Csaba raises a good point here. Many people say they want hints when
what they actually require the plan to be both stable and predictable.

Tom is right to point out that data can change over time. However,
experience with packaged application tuning is that you actually do want
to have things work in a stable way, even if that is somewhat
sub-optimal because when you have 1000s of statements it is important
that it doesn't change after you tune it - otherwise you never finish.
So I would like to give that requirement a name Plan Stability; the
actual solution to that could be many things.

Another aspect to this is predictability. At the moment, we optimise
according to the first parameter a prepared statement is bound with.
Many data distributions contain a small number of values that represent
a large fraction of the total. This can mean that it is pretty random
whether we will get a SeqScan and be stuck with it, or get an IndexScan
and be stuck with it. Either plan being wrong 50% of the time. In these
cases, hinting is definitely a very bad thing, since whichever you hint,
you'll be wrong.

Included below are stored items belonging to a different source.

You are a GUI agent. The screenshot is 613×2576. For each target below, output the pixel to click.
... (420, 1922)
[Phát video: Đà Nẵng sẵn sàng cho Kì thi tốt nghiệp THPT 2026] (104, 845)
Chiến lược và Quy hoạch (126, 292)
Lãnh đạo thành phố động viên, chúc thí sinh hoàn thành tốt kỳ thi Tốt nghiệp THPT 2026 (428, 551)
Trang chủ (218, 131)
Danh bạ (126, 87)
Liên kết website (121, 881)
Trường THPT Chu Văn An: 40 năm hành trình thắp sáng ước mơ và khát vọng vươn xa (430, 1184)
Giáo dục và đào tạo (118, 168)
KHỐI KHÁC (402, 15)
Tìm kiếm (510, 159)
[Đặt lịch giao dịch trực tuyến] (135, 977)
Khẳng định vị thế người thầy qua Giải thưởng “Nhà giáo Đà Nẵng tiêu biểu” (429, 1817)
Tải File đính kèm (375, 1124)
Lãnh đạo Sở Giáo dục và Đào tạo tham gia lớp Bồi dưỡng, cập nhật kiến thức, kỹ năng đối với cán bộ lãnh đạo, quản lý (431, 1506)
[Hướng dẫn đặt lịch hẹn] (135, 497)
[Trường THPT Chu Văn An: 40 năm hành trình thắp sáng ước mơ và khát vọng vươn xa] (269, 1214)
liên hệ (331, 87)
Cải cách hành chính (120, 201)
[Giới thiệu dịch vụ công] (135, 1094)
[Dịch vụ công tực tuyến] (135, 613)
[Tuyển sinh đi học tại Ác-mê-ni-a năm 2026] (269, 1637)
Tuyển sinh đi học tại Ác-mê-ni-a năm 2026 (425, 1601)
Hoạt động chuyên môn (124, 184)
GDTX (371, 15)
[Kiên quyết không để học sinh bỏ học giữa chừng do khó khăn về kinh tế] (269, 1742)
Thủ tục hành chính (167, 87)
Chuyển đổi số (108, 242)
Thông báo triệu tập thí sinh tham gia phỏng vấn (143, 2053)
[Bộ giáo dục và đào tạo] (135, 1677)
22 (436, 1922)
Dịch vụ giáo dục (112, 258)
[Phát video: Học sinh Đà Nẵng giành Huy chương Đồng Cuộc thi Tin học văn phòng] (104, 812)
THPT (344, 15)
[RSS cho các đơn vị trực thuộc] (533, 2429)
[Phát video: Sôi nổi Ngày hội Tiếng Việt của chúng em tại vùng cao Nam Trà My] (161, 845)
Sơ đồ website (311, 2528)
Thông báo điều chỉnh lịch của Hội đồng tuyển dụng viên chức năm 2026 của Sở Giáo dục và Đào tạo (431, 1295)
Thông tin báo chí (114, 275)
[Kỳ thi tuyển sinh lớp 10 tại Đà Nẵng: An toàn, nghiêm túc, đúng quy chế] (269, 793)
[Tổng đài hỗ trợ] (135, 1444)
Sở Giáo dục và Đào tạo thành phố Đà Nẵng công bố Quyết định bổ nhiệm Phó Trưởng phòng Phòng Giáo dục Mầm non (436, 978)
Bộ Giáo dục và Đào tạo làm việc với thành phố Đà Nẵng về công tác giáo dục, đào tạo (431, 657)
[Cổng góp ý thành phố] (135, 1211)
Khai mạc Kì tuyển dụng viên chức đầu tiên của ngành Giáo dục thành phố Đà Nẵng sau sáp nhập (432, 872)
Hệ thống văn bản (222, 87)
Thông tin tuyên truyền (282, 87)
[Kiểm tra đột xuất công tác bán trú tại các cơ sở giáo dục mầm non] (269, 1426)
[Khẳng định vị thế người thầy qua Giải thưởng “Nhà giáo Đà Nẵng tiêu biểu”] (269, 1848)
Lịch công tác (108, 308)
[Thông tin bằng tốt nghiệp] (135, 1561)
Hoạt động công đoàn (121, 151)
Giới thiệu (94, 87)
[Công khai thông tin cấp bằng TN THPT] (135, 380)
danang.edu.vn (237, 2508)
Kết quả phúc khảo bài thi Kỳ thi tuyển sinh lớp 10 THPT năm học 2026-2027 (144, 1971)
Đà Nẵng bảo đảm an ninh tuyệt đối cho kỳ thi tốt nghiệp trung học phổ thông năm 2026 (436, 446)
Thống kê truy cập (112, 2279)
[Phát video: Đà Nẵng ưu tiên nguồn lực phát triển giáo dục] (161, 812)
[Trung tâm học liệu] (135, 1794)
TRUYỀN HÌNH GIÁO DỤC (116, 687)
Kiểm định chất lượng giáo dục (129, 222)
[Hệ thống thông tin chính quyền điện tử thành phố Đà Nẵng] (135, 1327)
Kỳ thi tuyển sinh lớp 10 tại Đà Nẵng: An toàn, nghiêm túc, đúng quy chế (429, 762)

This situation gives us two more requirements:
- predictability - because we want to know the worst case
- flexibility - because we want to be able to take advantage of the best
case, but without causing an unconstrained worst case

So IMHO, the requirements list for prepared statement planning is that
optimization must be:
- Flexible
- Predictable
- Stable

The actual solutions to all of those things could be many and varied.

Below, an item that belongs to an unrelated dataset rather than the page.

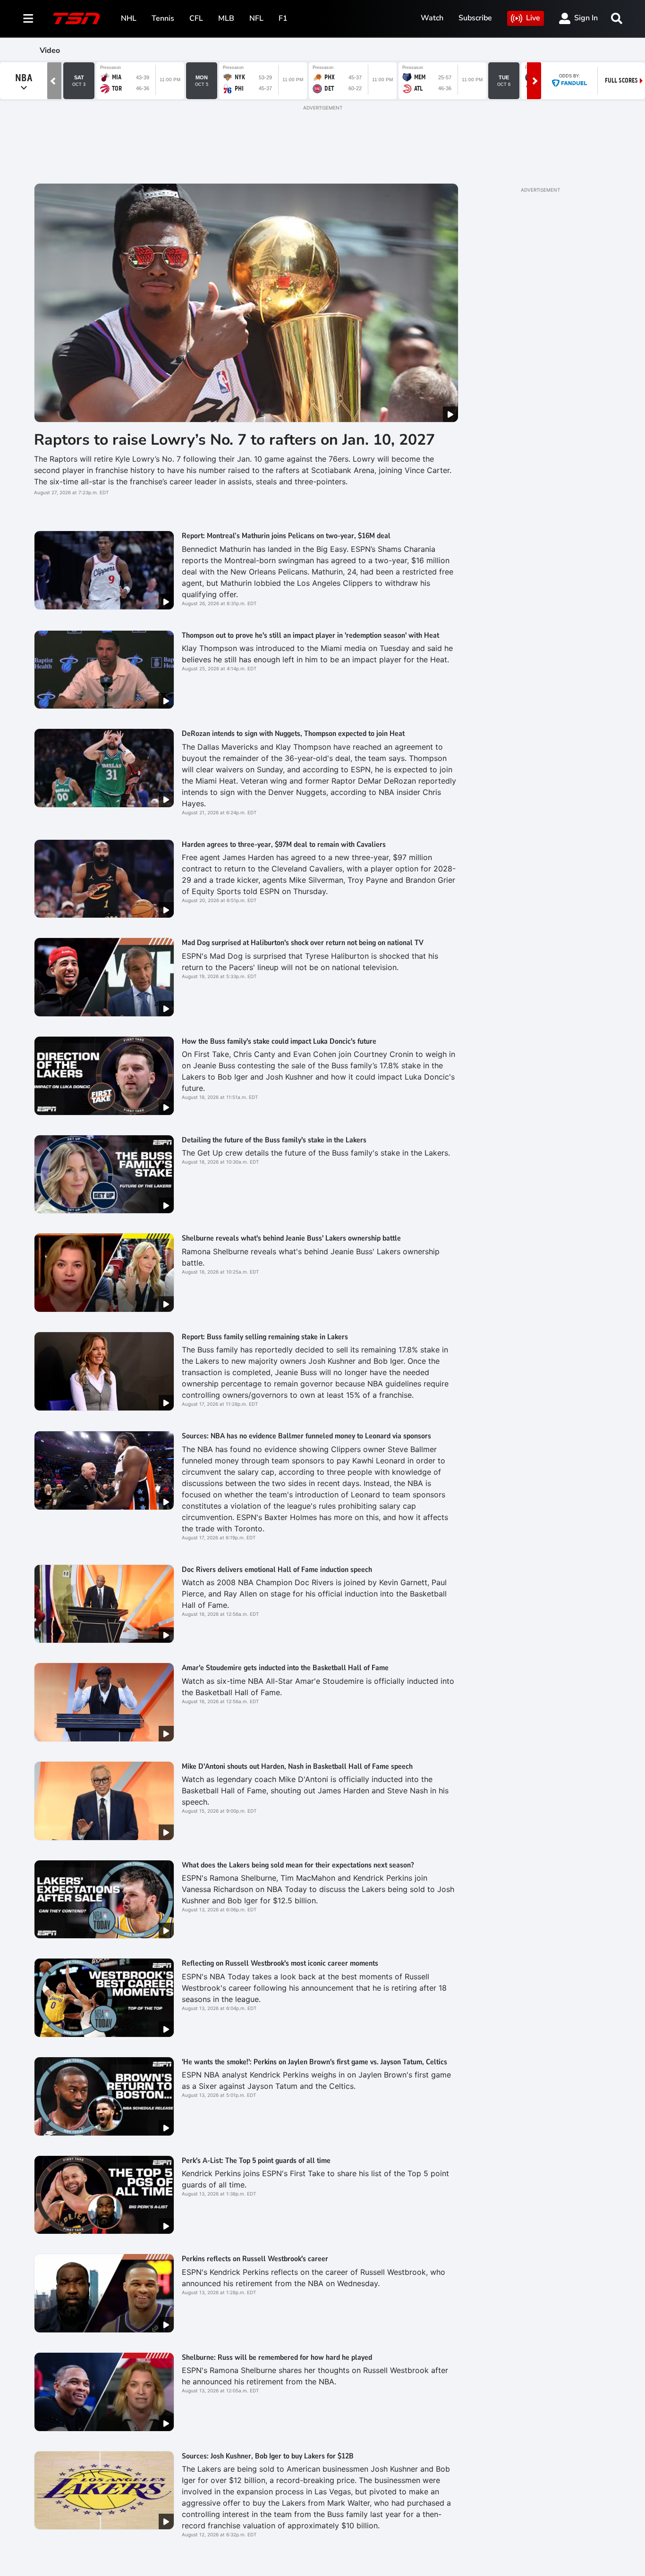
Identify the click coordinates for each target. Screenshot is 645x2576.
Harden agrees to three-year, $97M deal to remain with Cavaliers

ISTM we could do some of that with another GUC, lets call it
prepare_once = on. The system default is to have a prepared statement
bound to a plan on its first parameter bind. If we set this to off,
then the statement will replan each time we bind. This would give us
both flexibility and predictability. (As ever, someone suggest a better
name?).


The requirements for very large statement tuning are fairly different
from that. e.g. large reports or Data Warehousing queries. In those
cases, Tom's warning about the data changing can be critical and we
don't have the same need to prepare queries. Neil's original point about
needing to avoid SeqScans on some tables but not others hasn't really
been addressed. That got turned into hinting on particular nodes/node
types, but there are still issues: How do you identify one node in a
complex plan?

Perhaps the way forward would be to make enable_* accept a list of
tables, or a * (like listen_addresses). (And make on a synonym for *
and off a synonym for an empty list). That way, you'd be able to control
on a per-table basis what plan types are possible. (Still wouldn't work
that well for complex plans where same table referenced multiple times,
but its a step in the right direction.) I'm not sure I like that
particular idea much, but I'm attempting to address Neil's original
point, with which I agree.

Best Regards, Simon Riggs



Re: [HACKERS] generalizing the planner knobs

2005-12-04 Thread Alvaro Herrera
Simon Riggs wrote:

 ISTM we could do some of that with another GUC, lets call it
 prepare_once = on. The system default is to have a prepared statement
 bound to a plan on its first parameter bind. If we set this to off,
 then the statement will replan each time we bind. This would give us
 both flexibility and predictability. (As ever, someone suggest a better
 name?).

Why would all statements behave the same?  I think an important
percentage of cases would require a fixed plan (thus planning at first
sight is a good idea), while a limited number of cases would require
planning every time the sentence is called.  Your idea of qualifying it
by table name does not make too much sense to me, because you can have
both types of queries for each table, and further any query where this
is necessary will involve more than one table anyway, so which one do
you choose to make the decision?

So we would provide a protocol/libpq option to allow first-params-
planning (the default and current behavior), and another to allow
planning-every-time.  The latter would tell the server to save only the
parsetree of the query and replan each time it is invoked.

-- 
Alvaro Herrerahttp://www.CommandPrompt.com/
The PostgreSQL Company - Command Prompt, Inc.

---(end of broadcast)---
TIP 3: Have you checked our extensive FAQ?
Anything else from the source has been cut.